Difference between revisions of "Template:SJTU-BioX-Shanghai/Notebook/Testing/w10"

Revision as of 00:45, 19 September 2015

Testing

first desalination test of pcpcG2-HR

Sep. 7

Inoculated 15 wildtype & 15 pcpcG2-HR (use pcpcG2-HR from colony 2) at 10pm.

Sep. 9

Induced with green light at 10pm, added 22g/L NaCl & retinene, then took the first 6 samples (3 parallel samples for each).

Sep. 10

Cultivated with red light at 10am, then took the second 6 samples,

Took the third 6 samples at 2pm.

Took the fourth 6 samples at 10pm.

Sep. 11

Took the fifth 6 samples at 10am.

Detection of Membrane Localization of Halorhodopsin by Immunocytochemistry

To examine whether the HR expressed successfully onto the cell membrane, we designed an immunocytochemical experiment. For that the C terminal of the HR sequence we designed contains a His-tag, we used anti-His mAb as the primary antibody and goat anti-mouse IgG Alexa Fluor 488(green fluorescence) as the second antibody. And if a loop of green fluorescence can be seen under the confocal microscope, we will ensure that the HR expressed successfully onto the cell membrane. A few things should be paid attention to:

1. The incubating condition can be overnight at 4℃ or 2 hours at 37℃. But if a better result is wanted, use the former condition.
2. Be careful that the procedures involving fluorescent antibodies need to be operated under lucifugal condition.

Sep. 15

1ml cyanobacteria liquid for each sample was prepared, including four experiment groups--Pdark-HR(green), Pdark-HR(red), PcpcG2-HR(green) and PcpcG2-HR(red), which had been cultured to OD730=0.6 and induced for 12h, and controls—wildtype(green) and wildtype(red), which were not been induced.

Anti-His mAb was applied with PBS in proportion of 1:100 as the primary antibody. After 2 hours’ incubating(at 37℃) and washing steps, goat anti-mouse IgG Alexa Fluor 488(green fluorescence) and goat anti-mouse IgG Alexa Fluor 594(red fluorescence) were applied respectively with PBS in proportion of 1:1000 as the second antibodies.

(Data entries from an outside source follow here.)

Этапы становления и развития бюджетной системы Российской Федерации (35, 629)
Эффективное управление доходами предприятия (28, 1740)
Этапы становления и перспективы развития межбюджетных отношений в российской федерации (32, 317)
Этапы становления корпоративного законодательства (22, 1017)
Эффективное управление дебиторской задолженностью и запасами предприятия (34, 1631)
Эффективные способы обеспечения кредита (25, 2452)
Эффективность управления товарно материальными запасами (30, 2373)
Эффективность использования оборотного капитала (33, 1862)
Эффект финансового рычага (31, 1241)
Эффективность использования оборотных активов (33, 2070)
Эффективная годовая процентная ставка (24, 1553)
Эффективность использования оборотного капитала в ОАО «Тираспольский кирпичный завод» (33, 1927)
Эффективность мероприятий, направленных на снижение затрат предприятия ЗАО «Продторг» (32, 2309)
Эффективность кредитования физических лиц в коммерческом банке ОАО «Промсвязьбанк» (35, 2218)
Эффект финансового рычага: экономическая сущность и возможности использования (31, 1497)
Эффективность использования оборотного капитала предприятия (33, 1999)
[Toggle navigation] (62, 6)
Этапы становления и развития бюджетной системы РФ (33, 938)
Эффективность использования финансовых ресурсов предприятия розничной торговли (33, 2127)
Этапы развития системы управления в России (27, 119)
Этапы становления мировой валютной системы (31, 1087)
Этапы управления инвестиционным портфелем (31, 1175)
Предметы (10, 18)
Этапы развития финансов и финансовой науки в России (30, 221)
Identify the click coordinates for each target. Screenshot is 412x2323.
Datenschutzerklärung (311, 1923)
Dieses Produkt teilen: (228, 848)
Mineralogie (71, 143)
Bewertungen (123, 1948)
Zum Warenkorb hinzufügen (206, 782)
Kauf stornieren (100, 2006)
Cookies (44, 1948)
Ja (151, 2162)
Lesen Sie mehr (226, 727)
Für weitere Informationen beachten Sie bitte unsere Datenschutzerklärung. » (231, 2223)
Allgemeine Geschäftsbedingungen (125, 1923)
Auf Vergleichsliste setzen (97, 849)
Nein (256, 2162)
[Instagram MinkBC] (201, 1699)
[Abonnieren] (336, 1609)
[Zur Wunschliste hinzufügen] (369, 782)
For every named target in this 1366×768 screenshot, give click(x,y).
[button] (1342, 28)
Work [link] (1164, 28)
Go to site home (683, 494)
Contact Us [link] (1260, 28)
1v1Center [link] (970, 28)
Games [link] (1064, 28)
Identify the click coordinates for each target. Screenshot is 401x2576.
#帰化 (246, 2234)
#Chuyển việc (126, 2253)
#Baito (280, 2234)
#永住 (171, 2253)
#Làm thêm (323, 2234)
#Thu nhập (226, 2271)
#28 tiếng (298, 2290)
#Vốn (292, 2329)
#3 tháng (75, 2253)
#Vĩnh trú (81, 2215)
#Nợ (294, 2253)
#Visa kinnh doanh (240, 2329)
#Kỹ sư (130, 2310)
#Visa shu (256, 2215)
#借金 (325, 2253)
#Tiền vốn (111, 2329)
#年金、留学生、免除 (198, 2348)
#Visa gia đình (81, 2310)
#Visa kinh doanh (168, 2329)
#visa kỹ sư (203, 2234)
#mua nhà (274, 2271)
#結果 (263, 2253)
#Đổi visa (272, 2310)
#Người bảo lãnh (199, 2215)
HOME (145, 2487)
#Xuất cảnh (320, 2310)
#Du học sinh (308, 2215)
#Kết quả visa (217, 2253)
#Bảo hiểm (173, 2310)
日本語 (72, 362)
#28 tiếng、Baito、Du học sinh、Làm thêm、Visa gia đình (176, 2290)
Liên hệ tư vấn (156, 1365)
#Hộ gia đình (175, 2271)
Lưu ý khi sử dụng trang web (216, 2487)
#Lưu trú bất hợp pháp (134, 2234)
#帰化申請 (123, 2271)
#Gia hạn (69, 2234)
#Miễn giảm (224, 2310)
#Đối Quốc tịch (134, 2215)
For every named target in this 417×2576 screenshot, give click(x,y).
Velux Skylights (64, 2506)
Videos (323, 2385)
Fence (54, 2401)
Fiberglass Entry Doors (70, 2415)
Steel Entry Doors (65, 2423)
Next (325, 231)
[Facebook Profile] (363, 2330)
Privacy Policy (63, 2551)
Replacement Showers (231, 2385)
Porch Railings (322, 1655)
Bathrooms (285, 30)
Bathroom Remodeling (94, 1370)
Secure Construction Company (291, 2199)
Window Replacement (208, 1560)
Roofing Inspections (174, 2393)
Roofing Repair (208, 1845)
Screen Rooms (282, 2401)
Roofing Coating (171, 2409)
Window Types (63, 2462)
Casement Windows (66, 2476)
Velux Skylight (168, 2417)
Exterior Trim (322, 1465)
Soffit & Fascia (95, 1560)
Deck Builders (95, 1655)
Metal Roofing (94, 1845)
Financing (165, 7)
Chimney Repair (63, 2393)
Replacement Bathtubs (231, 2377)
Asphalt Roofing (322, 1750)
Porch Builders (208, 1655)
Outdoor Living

After 2 hours’ incubating(at 37℃) and washing steps, the cyanobacteria pellets were resuspended with 50μl PBS. Six slides were prepared. While observing under a confocal microscope, we found out that the cyanobacteria has spontaneous red fluorescence. Several positive results can be seen but the signal is not strong enough. So we decided to optimize the protocol and redo it.

Sep.15 evening to Sep. 16

1ml cyanobacteria liquid for each sample was prepared, including four experiment groups--Pdark-HR(1:100), Pdark-HR(1:50), PcpcG2-HR(1:100) and PcpcG2-HR(1:50), which had been cultured to OD730=0.6 and induced for 16h, and controls—wildtype(1:100) and wildtype(1:50), which had been induced for 16h as well.

The primary antibody anti-His mAb was applied with PBS in proportion of 1:100 or 1:50 as mentioned. The samples were incubated at 4℃ overnight. The second antibody goat anti-mouse IgG Alexa Fluor 488(green fluorescence) was applied with PBS in proportion of 1:300 and the samples were incubated at 37℃ for 2 hours.

After washing the samples, the cyanobacteria pellets were resuspended with 20μl PBS. Six slides were prepared. The results were better than the former one. Concerning of time, we only got the micrographs of the samples containing the primary antibody with the concentration of 1:50.

In the experiment groups (Pdark-HR and PcpcG2-HR), many loops of green fluorescence can be seen under the confocal microscope while the control groups (wildtype) cannot, which indicates that the halorhodopsin expressed successfully on the cell membrane of the genetic cyanobacteria instead of any other position in the cells.